Julien pose la main sur le bras de la jeune femme et son regard se charge d'une douceur brûlante comme de l'or fondu. Il veut Ariane, il la veut de toutes les manières possibles, il se consume pour elle. La jeune femme devrait être folle de joie mais la présence des quatre porcs l'en empêche.

Elle se tourne vers eux et son ventre se tord. Elle les hait.

— Qu'est-ce que tu décides? demande-t-il.

La vision de David qui s'allonge sur elle pendant que les autres la maintiennent au sol la ronge comme un acide.

— Je ne veux pas qu'ils vivent, dit-elle.

— Tu es sûre?

— Oui. Je veux qu'ils meurent.

— Avec ce qu'ils voulaient te faire, dit Julien, je te comprends.

Ils font quelques pas vers leurs prisonniers et l'ancien garde du corps les pointe de son arme.

— Ariane et moi avons pris une décision, dit-il.

Les garçons fixent le pistolet avec terreur. Les visages sont blêmes, les respirations saccadées, les yeux hébétés. Ariane les revoit en train de se passer la flasque de vodka en poussant des cris de porcs et David qui lui dit qu'elle n'est qu'un kleenex qu'on jette après s'être mouché dedans.

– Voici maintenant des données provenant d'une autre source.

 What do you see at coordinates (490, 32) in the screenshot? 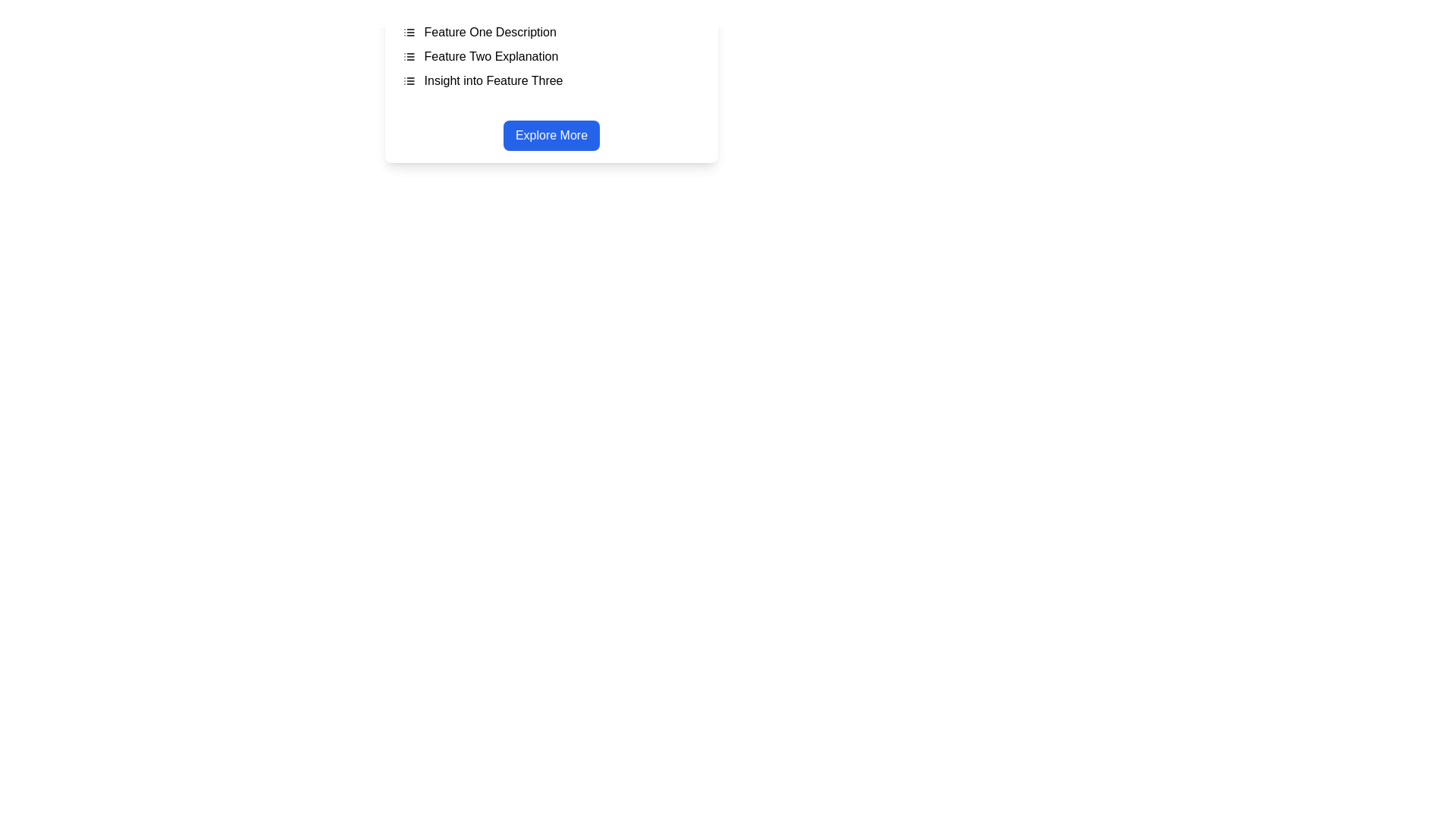
I see `the text label reading 'Feature One Description', which is the first item in a vertical list and is positioned to the right of a small list indicator icon` at bounding box center [490, 32].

Sa colère devient un ouragan. La jeune femme donne un coup de pied sur un marqueur Sharpie et l'envoie vers eux.

—Maxime! s'écrie-t-elle.

Le gros garçon sursaute et roule des yeux affolés.

— Hein? Quoi?

— Ramasse le marqueur et écrit sur la figure de David qu'il est un violeur.

— Quoi?

— Écris « violeur » sur la face de David!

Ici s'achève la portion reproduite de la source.